## PROBLEM REQUIREMENTS:
Could you retype the lines below, starting at the line holding "Viewport: 1024px width, 698px" and stopping at the line holding "The height and", inclusive? Copy them exactly and drop the images.

## SOURCE MATERIAL:
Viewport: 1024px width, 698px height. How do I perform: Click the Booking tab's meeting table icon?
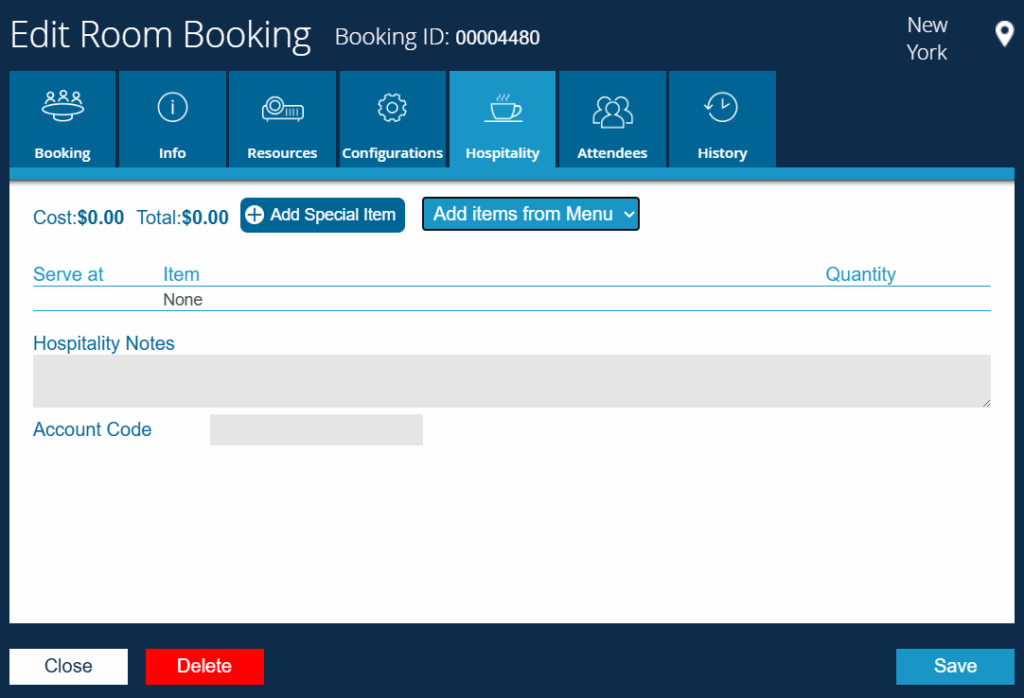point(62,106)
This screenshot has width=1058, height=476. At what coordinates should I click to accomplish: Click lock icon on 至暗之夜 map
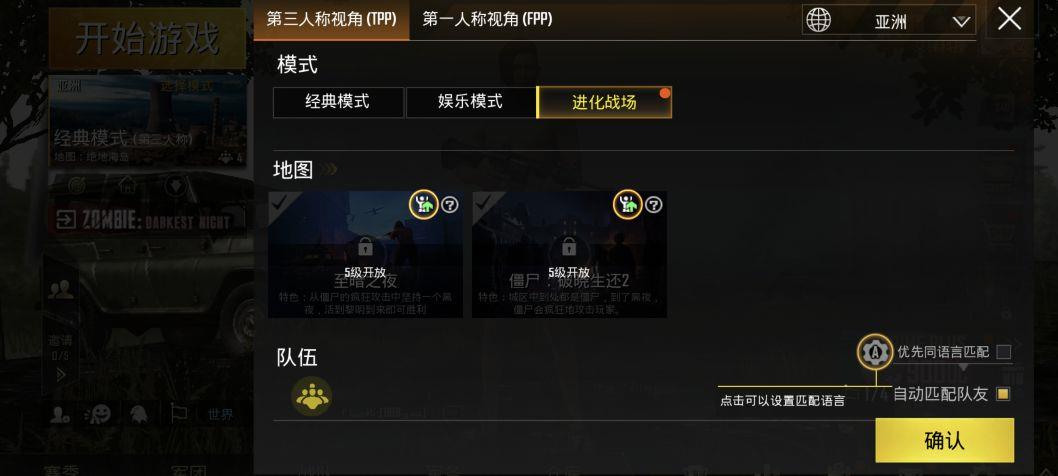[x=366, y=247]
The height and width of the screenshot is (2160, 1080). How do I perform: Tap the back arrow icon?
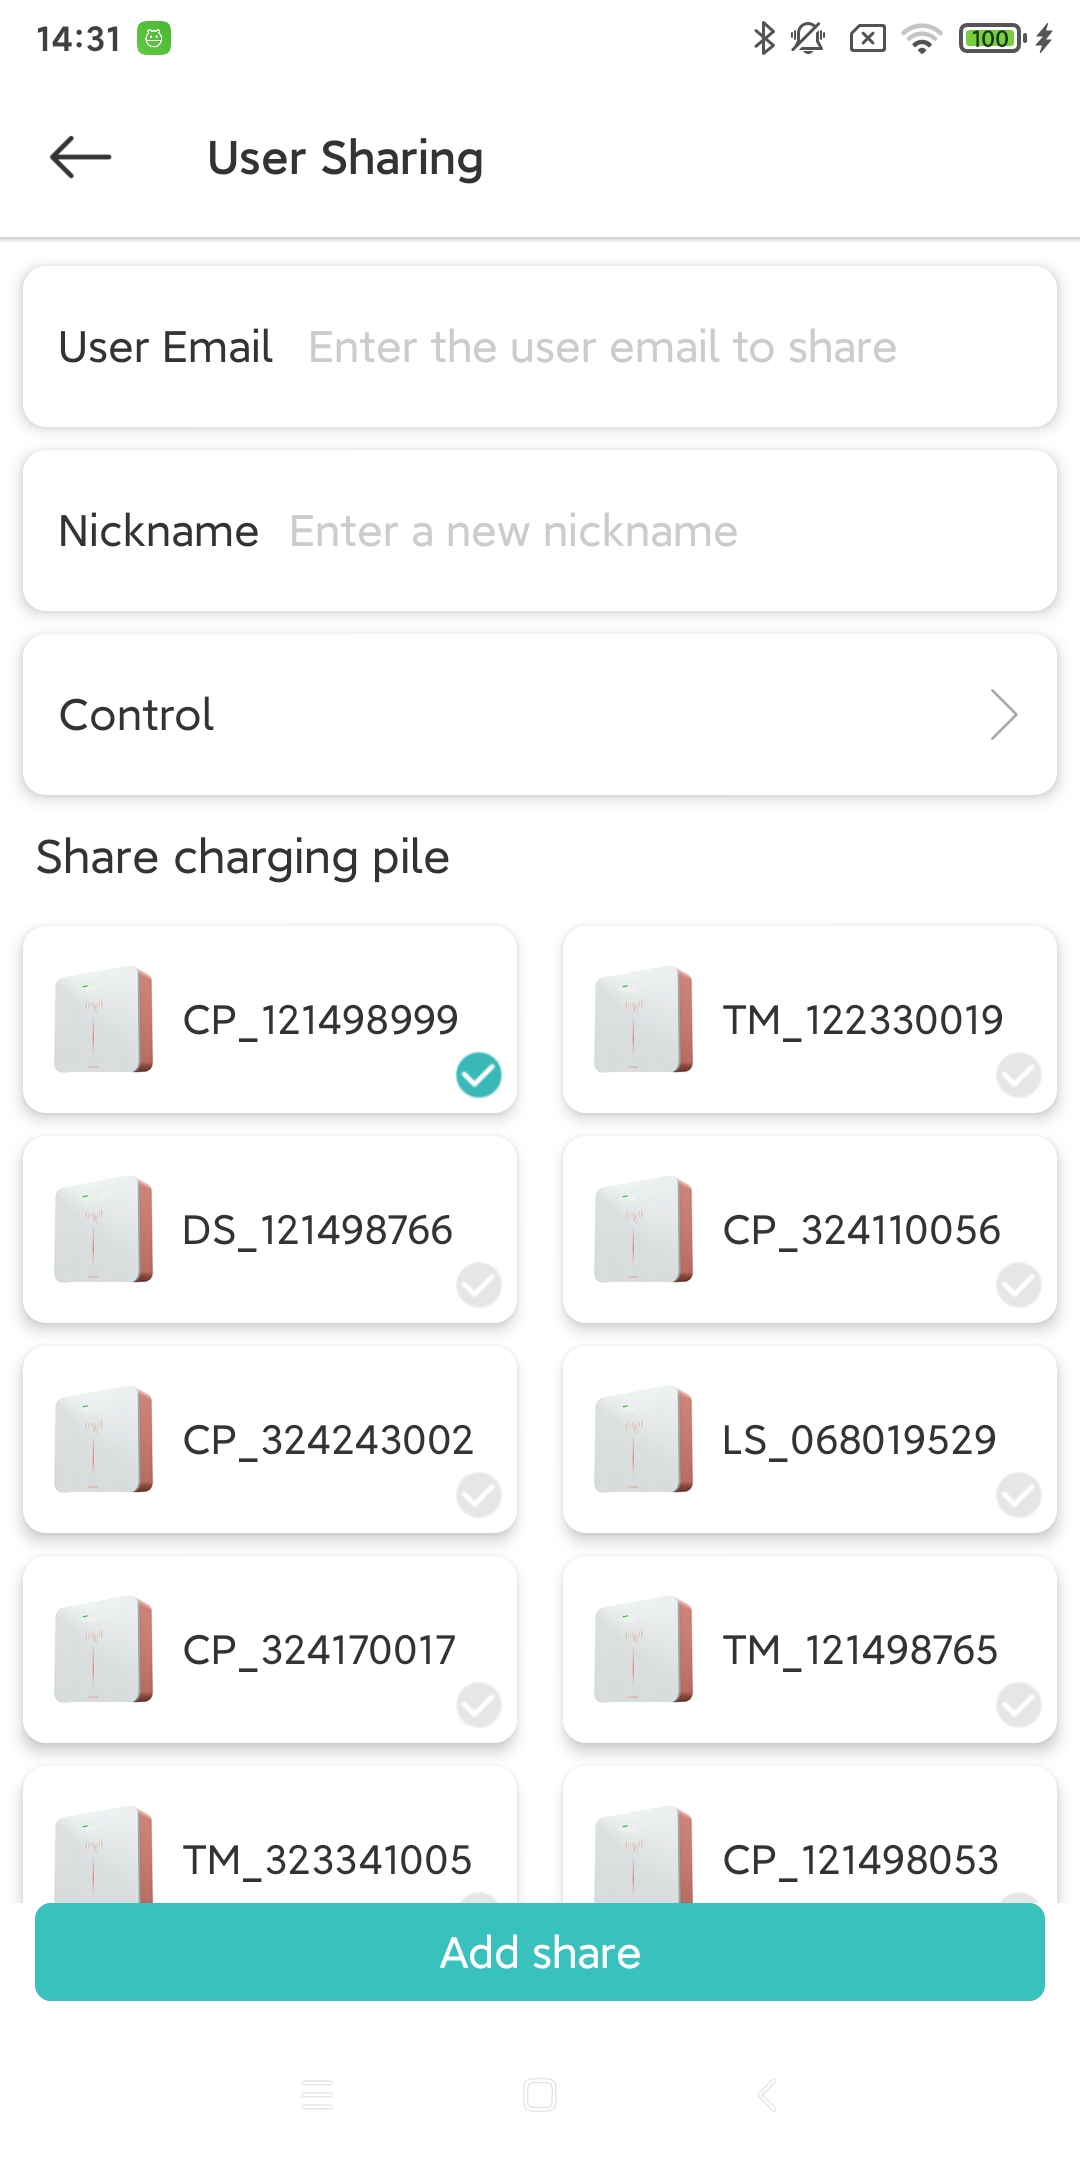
==
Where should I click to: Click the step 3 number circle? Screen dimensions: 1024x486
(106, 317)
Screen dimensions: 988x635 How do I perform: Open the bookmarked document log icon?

## YOUR RESPONSE:
Viewport: 1024px width, 698px height. How do I perform: Click the Booking tab's meeting table icon?
point(62,106)
This screenshot has width=1058, height=476. At what coordinates should I click to accomplish: Click lock icon on 至暗之夜 map
[x=366, y=247]
The height and width of the screenshot is (2160, 1080). How do I perform: Tap the back arrow icon?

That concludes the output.